DATA RECORDS START
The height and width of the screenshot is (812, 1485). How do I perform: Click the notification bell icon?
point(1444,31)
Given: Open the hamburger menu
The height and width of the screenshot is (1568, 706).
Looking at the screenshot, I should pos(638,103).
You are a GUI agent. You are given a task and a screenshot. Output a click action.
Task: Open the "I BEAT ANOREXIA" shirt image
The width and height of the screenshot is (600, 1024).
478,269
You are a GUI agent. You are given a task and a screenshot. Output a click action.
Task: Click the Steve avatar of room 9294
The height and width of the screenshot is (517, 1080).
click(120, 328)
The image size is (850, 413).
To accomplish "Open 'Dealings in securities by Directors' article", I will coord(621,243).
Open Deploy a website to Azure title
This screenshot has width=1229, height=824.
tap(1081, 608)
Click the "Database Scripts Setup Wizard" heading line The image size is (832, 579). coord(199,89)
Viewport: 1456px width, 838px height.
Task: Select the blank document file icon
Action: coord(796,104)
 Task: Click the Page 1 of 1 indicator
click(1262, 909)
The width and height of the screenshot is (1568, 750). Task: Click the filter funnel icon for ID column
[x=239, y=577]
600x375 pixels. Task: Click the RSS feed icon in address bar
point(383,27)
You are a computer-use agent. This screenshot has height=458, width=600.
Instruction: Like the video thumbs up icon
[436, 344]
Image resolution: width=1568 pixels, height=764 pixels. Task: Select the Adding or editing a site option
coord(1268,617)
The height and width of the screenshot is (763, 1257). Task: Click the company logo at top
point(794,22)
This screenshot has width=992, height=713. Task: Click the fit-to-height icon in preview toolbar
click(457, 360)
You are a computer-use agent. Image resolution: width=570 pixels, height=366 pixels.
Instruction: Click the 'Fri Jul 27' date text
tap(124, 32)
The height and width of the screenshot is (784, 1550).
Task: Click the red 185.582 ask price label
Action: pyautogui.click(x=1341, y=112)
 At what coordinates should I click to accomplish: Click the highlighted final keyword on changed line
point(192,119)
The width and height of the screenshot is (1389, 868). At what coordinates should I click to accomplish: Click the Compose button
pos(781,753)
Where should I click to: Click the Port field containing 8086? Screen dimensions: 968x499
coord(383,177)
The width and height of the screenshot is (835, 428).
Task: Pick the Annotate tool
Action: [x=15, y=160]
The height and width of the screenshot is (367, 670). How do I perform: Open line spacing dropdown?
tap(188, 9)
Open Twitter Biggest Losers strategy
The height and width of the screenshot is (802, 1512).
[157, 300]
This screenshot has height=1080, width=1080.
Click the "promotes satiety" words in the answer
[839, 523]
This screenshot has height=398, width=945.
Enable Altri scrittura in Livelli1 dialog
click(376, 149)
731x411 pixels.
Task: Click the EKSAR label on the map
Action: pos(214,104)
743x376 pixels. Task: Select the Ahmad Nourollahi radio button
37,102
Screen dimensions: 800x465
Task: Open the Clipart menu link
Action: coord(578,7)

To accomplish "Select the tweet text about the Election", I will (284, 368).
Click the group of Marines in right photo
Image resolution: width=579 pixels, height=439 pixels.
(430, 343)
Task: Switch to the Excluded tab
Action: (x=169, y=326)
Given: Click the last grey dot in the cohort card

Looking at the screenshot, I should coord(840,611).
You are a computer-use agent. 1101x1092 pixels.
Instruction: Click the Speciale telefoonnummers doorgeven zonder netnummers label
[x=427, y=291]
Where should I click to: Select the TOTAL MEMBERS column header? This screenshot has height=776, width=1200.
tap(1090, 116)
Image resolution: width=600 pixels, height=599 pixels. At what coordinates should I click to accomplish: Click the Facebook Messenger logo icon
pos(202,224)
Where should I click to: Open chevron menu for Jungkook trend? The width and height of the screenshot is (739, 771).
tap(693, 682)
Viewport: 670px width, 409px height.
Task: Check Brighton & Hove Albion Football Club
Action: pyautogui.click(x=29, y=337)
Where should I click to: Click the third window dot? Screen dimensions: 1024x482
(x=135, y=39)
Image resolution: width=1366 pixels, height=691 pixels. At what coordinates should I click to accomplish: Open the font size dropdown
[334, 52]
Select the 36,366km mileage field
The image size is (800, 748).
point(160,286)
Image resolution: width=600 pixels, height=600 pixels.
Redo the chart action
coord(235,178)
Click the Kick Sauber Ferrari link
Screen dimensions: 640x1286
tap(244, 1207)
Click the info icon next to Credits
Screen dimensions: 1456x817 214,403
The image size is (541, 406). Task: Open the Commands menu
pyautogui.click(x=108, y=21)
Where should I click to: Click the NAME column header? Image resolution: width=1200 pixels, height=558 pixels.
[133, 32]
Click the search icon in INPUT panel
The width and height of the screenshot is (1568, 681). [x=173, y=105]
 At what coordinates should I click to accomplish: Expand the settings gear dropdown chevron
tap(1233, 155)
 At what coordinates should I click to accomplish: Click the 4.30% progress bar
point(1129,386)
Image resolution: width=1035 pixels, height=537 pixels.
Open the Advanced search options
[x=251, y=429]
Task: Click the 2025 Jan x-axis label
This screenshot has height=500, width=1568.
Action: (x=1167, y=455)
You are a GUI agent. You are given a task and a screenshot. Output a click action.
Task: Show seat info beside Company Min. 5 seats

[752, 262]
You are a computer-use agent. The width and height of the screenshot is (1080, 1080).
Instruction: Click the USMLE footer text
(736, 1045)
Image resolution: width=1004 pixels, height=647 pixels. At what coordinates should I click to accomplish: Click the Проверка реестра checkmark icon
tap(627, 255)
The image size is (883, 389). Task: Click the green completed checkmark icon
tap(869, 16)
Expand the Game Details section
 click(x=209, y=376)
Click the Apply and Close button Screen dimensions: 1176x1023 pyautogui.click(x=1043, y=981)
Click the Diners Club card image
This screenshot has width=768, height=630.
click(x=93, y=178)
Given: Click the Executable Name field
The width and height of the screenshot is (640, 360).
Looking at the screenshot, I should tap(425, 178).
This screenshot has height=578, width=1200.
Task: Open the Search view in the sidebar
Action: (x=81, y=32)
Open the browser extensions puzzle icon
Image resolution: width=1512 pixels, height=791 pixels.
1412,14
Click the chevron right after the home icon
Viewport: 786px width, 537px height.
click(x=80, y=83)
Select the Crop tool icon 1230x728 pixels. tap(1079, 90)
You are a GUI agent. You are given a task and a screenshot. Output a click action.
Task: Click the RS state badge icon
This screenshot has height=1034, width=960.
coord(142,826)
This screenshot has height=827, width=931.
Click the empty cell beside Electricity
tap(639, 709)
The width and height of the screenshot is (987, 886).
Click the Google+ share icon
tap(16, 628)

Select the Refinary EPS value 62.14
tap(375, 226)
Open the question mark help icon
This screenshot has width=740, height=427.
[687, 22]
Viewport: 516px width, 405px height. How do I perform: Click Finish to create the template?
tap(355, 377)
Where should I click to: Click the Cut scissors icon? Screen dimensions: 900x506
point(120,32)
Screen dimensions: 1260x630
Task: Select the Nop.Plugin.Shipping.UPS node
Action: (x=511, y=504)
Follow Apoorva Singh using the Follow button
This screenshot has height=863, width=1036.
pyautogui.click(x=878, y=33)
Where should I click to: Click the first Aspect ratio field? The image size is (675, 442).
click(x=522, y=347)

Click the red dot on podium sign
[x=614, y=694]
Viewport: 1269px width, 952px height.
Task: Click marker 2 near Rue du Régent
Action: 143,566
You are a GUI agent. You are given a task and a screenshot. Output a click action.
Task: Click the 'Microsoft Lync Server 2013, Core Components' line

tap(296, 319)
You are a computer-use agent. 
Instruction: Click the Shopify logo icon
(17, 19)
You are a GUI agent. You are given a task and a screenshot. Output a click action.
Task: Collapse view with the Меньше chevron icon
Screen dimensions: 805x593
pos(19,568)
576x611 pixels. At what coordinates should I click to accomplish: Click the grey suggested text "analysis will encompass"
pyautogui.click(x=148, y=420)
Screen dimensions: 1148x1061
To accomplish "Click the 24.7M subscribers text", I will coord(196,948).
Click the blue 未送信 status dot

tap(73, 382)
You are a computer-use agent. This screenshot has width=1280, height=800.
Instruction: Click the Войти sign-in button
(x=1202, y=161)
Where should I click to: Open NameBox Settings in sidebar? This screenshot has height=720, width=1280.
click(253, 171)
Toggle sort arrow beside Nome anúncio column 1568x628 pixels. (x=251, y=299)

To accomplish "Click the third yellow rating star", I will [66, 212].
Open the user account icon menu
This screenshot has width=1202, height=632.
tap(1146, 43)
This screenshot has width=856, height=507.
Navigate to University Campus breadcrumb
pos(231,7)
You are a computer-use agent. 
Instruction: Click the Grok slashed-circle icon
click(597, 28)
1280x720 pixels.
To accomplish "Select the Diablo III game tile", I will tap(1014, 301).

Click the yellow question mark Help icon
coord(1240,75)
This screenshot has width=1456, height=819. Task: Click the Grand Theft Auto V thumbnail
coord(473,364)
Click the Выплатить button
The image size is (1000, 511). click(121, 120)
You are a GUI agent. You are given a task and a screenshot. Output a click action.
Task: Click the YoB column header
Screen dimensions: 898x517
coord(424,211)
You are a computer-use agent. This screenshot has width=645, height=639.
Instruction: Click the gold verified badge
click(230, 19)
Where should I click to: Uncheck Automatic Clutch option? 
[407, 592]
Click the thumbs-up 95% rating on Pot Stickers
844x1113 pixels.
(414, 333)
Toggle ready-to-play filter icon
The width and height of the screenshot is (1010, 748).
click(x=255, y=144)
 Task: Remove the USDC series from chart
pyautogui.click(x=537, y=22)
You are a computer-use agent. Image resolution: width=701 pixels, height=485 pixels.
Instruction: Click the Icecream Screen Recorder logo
DATA RECORDS END
* _DESCRIPTION OF THE TASK_:
Return only the number of lines in the data above that include the word "Toggle".

* _ANSWER FOR THE TASK_:
2